Tra le reazioni alla petizione non è passato inosservato un post su X di Tomaso Montanari, anche lui magnifico rettore (dell’Università per stranieri di Siena), che ha scritto: «Si può pensare quello che si vuole della decisione dell’Università di Trento di riscrivere il proprio regolamento utilizzando un femminile sovraesteso al posto del maschile universale che abbiamo ereditato da una società dominata dai maschi. Ma qualunque cosa si pensi, è scandaloso che studiose e studiosi invochino i gendarmi per una infrazione linguistica. Ed è sempre e comunque osceno chiedere una censura del governo contro una libera decisione di una libera università. […] Nel 1910, Luigi Einaudi si scagliava contro il giuramento che si voleva imporre ai professori universitari (un giuramento da cui sarebbe poi disceso quello fascista del 1931), e scriveva che a ogni intervento politico contro l’assoluta libertà dei professori si sarebbero opposti “gli scienziati veri, i quali sanno che l’unica guarentigia del progresso scientifico sta nella assoluta libertà, anche nella libertà, nel campo del pensiero, della ribellione a tutti i principi universalmente accolti ed a tutte le istituzioni esistenti”».

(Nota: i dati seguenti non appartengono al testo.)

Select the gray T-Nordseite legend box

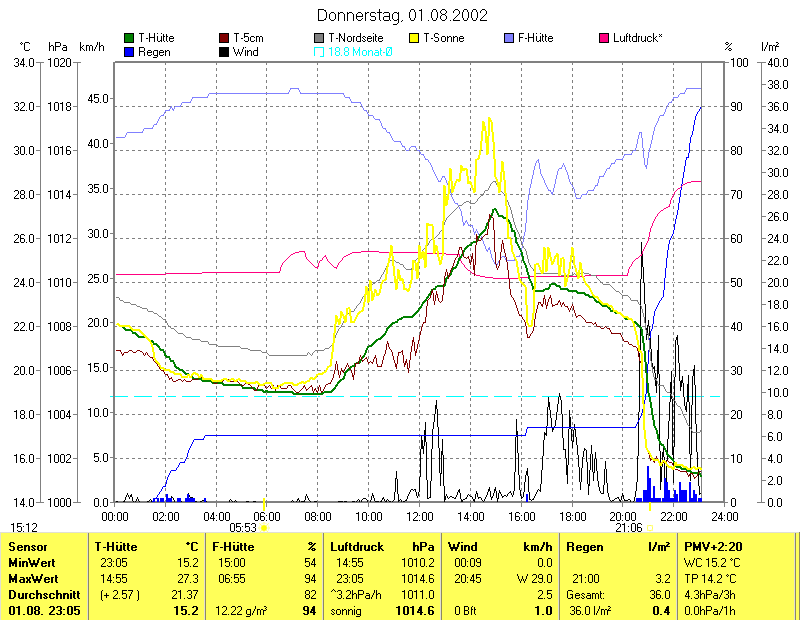click(x=319, y=38)
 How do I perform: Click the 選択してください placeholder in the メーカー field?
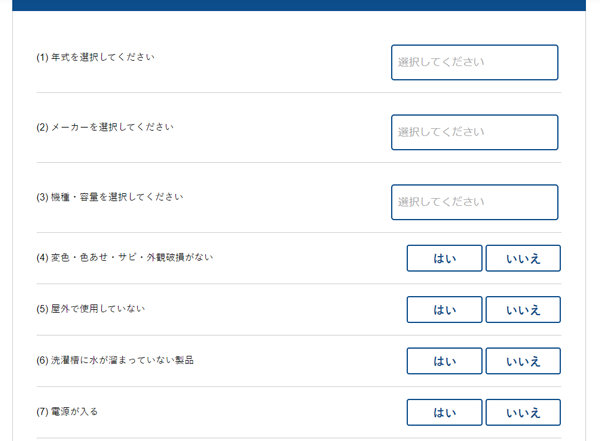(441, 132)
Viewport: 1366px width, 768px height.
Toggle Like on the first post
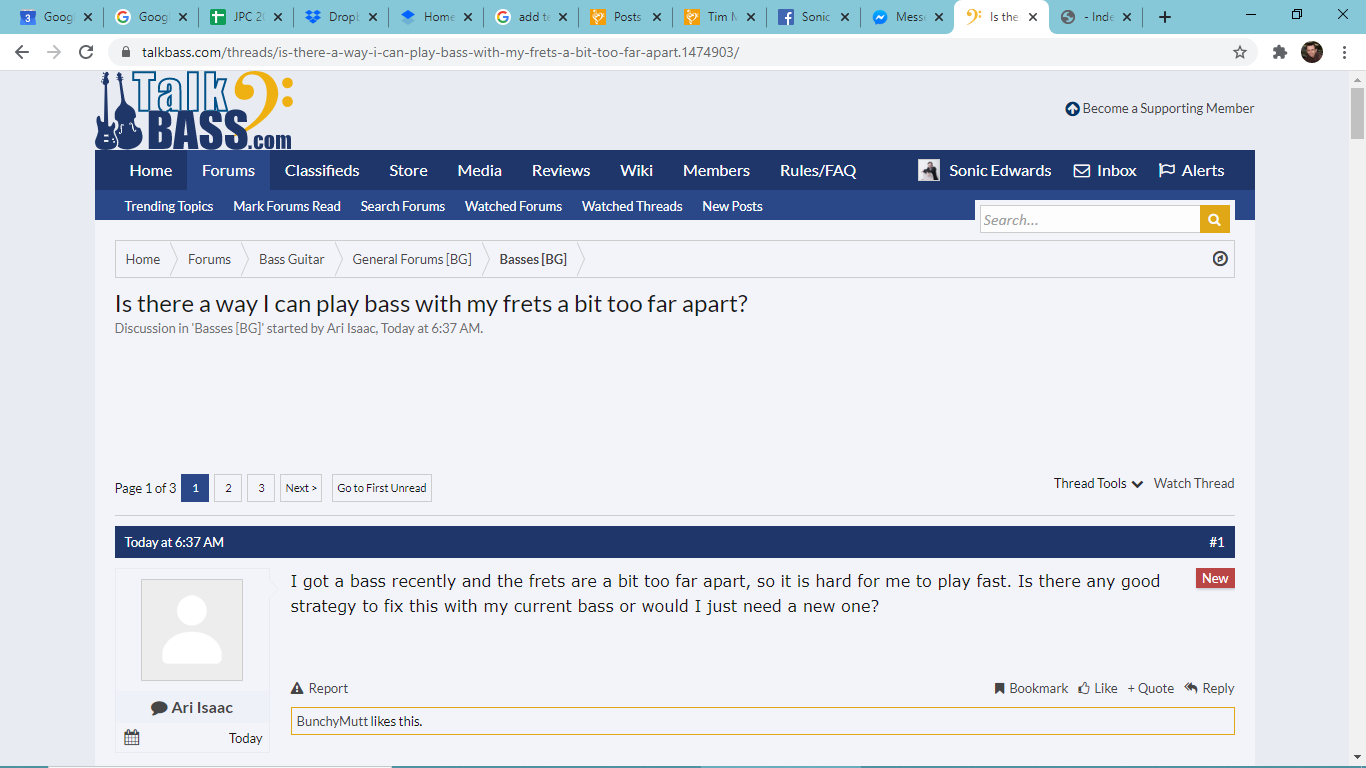1098,688
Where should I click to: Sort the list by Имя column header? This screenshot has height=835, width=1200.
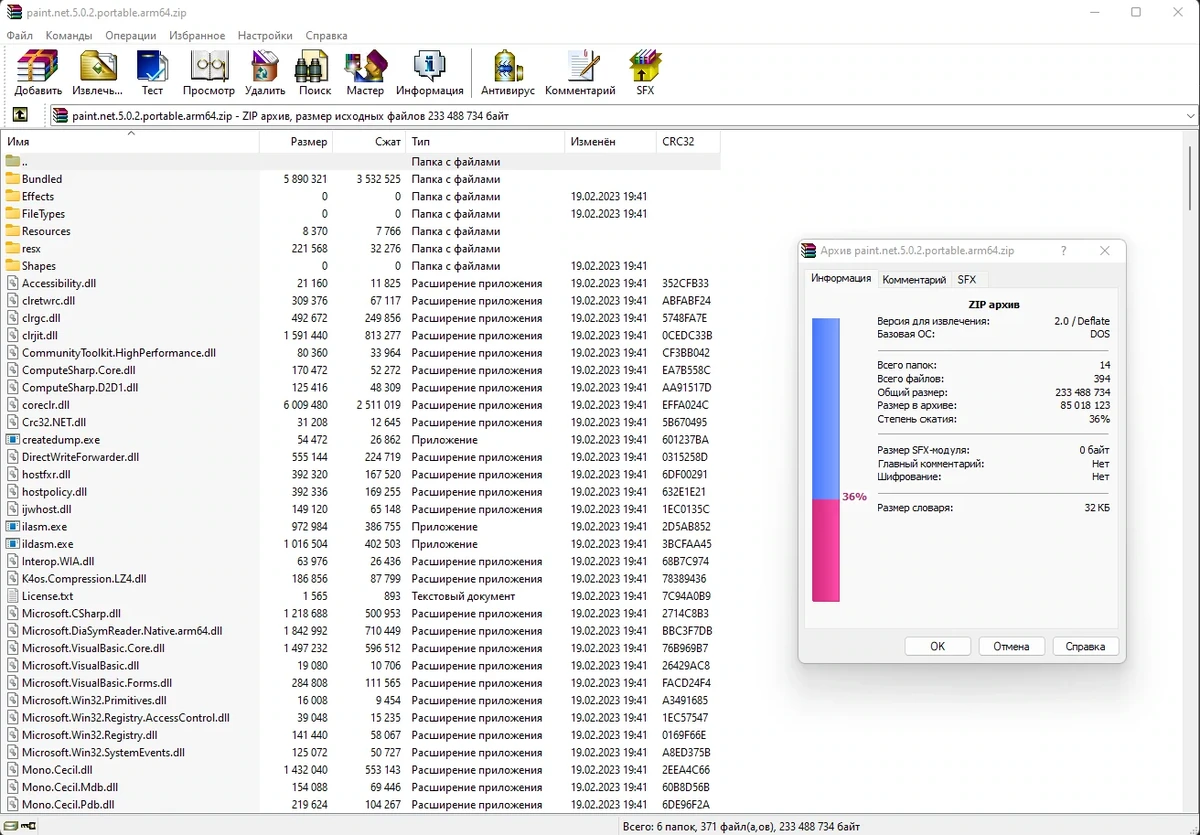130,142
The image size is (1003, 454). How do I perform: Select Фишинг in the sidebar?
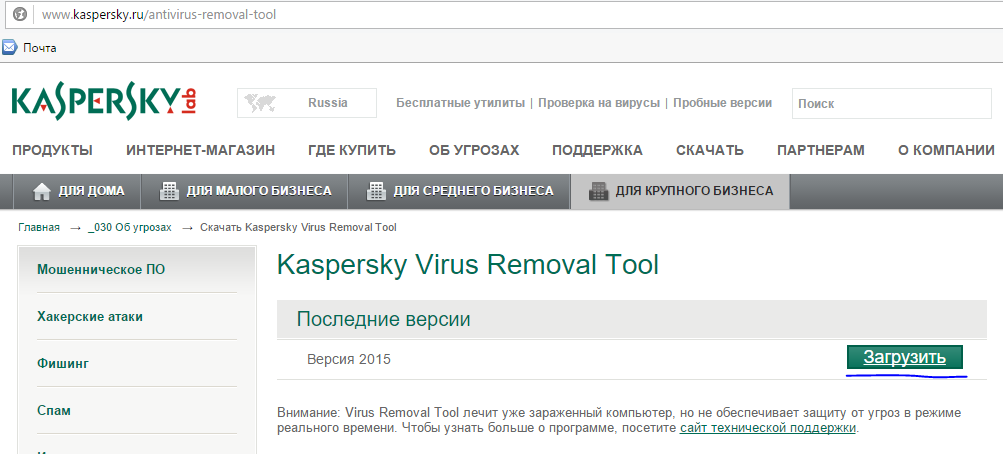63,363
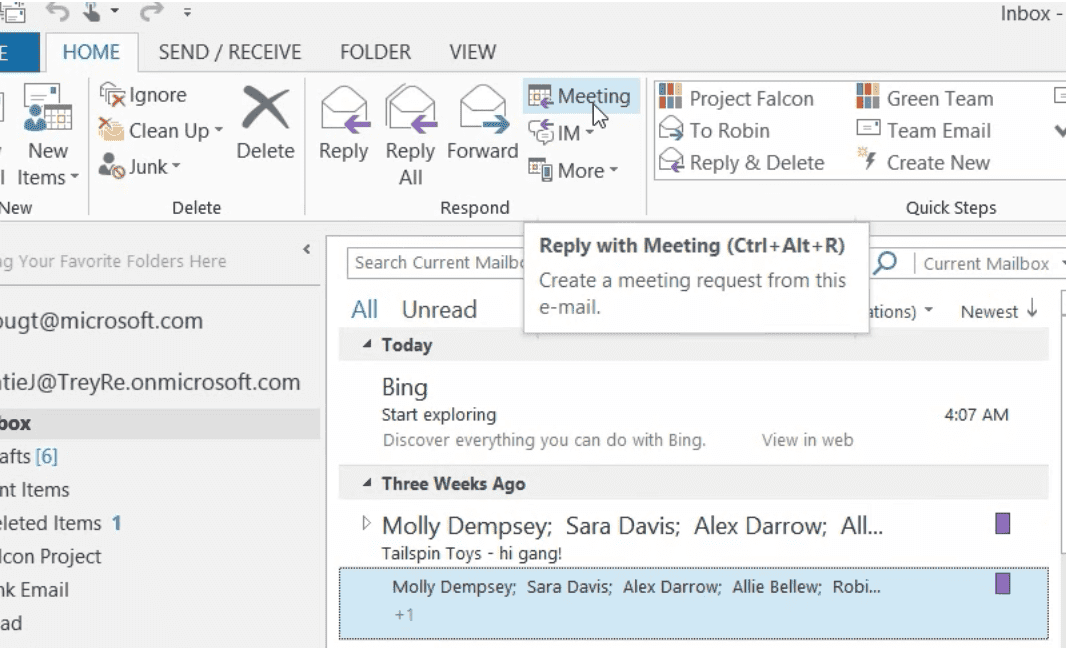
Task: Open the Clean Up dropdown
Action: (161, 131)
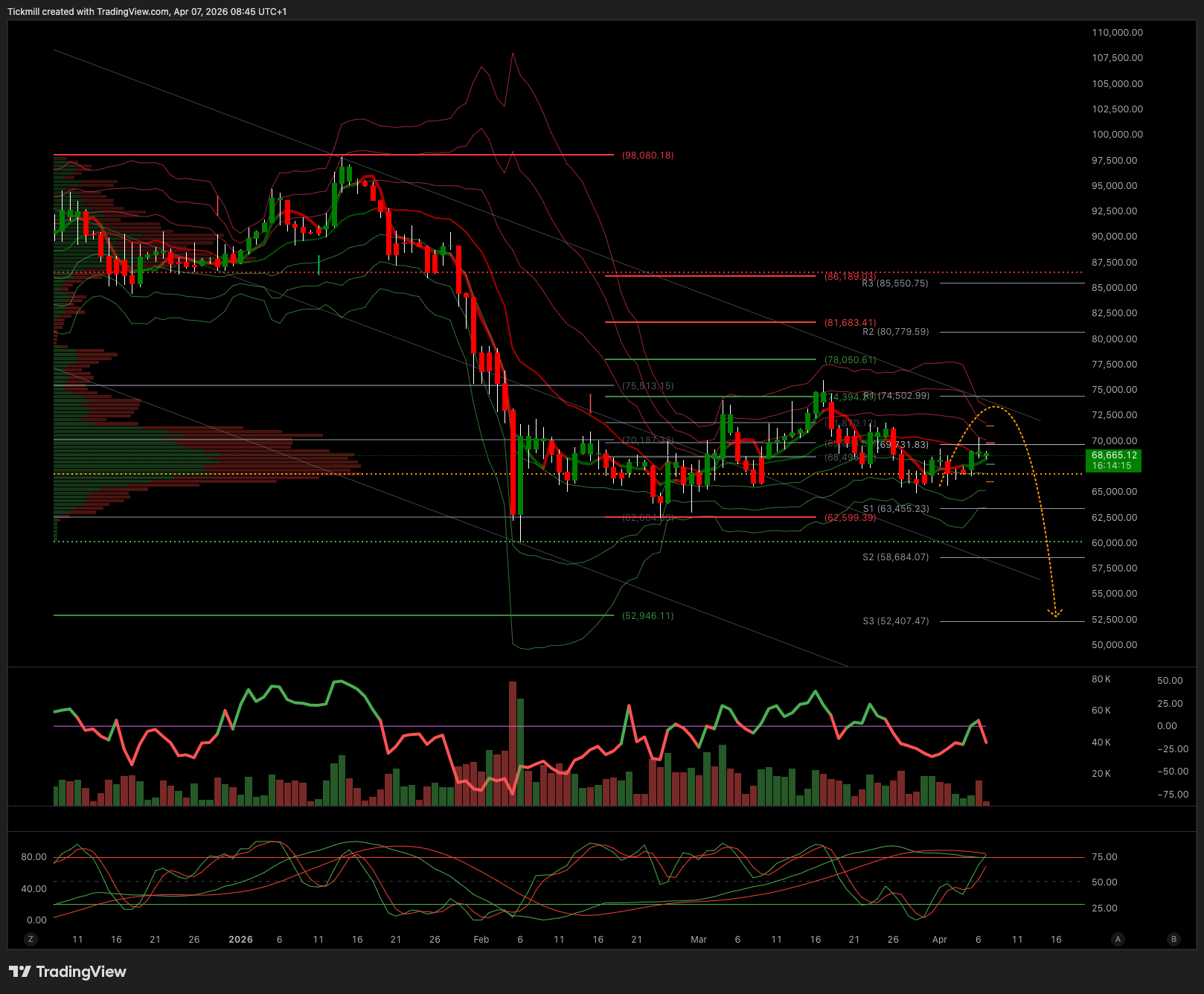The height and width of the screenshot is (994, 1204).
Task: Click the Mar label on the time axis
Action: 698,940
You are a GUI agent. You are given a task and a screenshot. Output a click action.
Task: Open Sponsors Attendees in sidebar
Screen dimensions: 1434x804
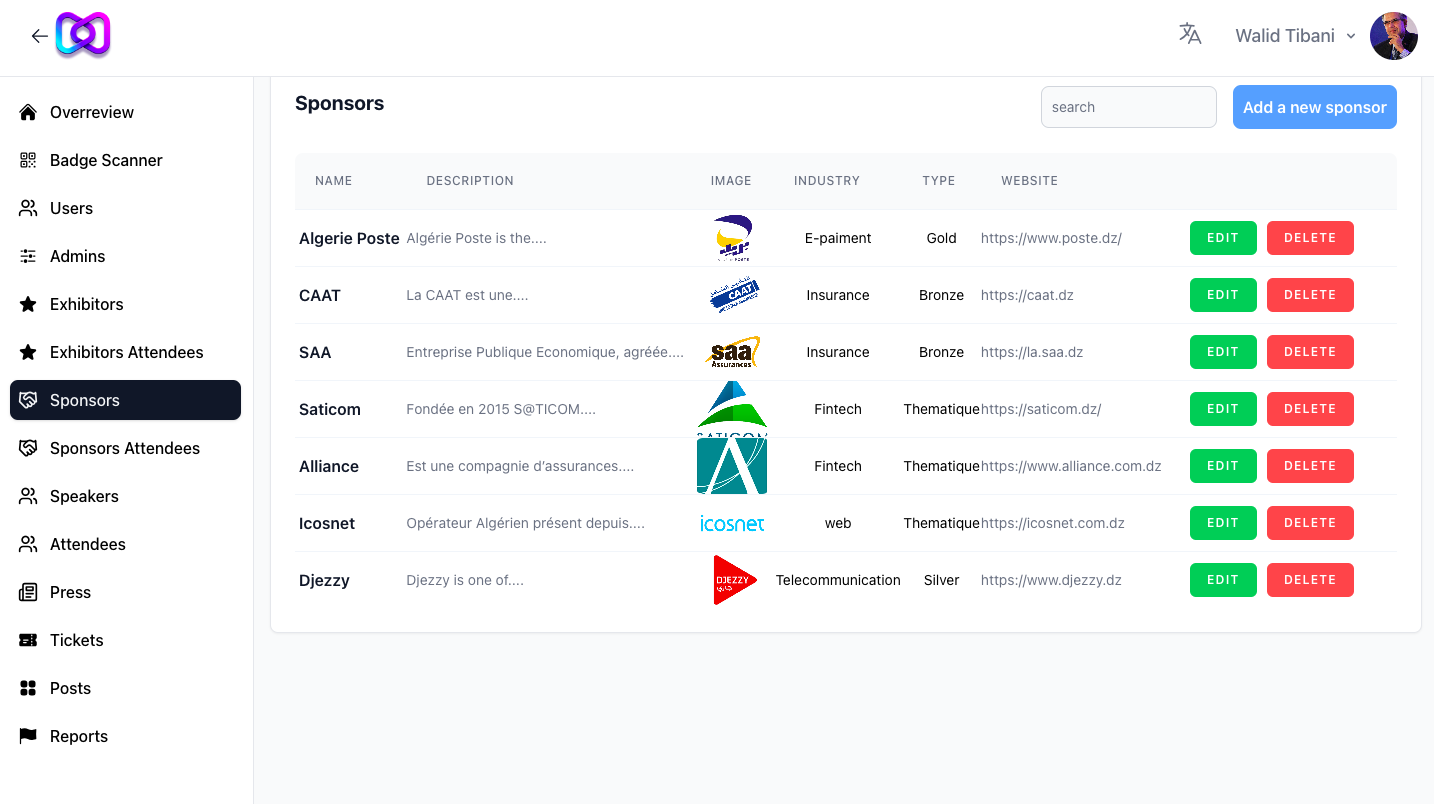pyautogui.click(x=125, y=448)
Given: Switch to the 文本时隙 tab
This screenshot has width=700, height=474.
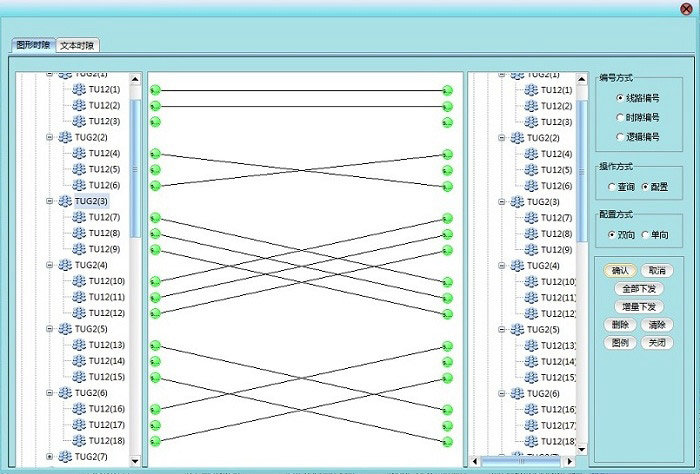Looking at the screenshot, I should coord(77,45).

È riscontrabile più d’una “disattenzione” – tra forzature interpretative ed errori di prospettiva – nel post di Montanari:

1) nessuno ha chiesto l’intervento della gendarmeria di governo sull’improvvida decisione dell’Università di Trento, bensì un parere istituzionale su scelte linguistiche sperimentate nel contesto, sempre istituzionale, in cui trova ovvia collocazione un regolamento d’ateneo;

2) l’autonomia universitaria non implica la libertà di manomettere a proprio piacimento l’italiano nei suoi usi pubblici, e poiché il “femminile sovraesteso”, nella sua marcatezza morfologica, può riferirsi solo a persone di genere femminile, laddove non vale il contrario (il genere maschile è sovraesteso in partenza), nessuno può pensare di riferirsi con rettrice, professoressa o studentessa a individui di genere maschile;

3) non si capisce cosa c’entri la “libertà dei professori”, e tantomeno il paventato giuramento accademico (in odor di fascismo), con una decisione affidata, dalla governance di un ateneo, alle risoluzioni di una Commissione incaricata allo scopo.

Il rettore dell’Università di Trento ha ragione nel ritenere improponibile un testo scritto in questo modo: «La facoltà di scelta di una varietà di lingua non è dei/delle soli/sole parlanti, ma altresì degli/delle scriventi. Di tutti/e gli/le utenti di quella lingua, insomma, di tutti/e quelli/e che la usano ogni giorno: grandi e piccini/piccine».

Stiamo parlando di modalità scrittorie inservibili per risolvere il problema dell’inclusione grammaticale, esattamente come la vocale desinenziale u (“Caru tuttu”), come il doppio schwa, uno “breve” per il singolare (“Carə collega”) e l’altro “lungo” per il plurale (“Carз collegз”), o come l’ispanizzante chiocciolina informatica (“Car@ collega”) a suo tempo censurata dalla Real Academia al pari della vocale media e (todes, per todos e todas) e della x (todxs).

Tutti questi usi, spacciati per buone pratiche d’inclusione, pretendono di “neutrificare” la lingua senza tener conto di cosa davvero significhi scrivere o parlare. L’arbitraria codificazione di un inesistente “femminile sovraesteso” è però di analoga natura e come quegli usi, lungi dal costituire una soluzione alla parificazione di genere, aggrava una questione che, per la proliferazione dei generi “umani”, è già di per sé complicata.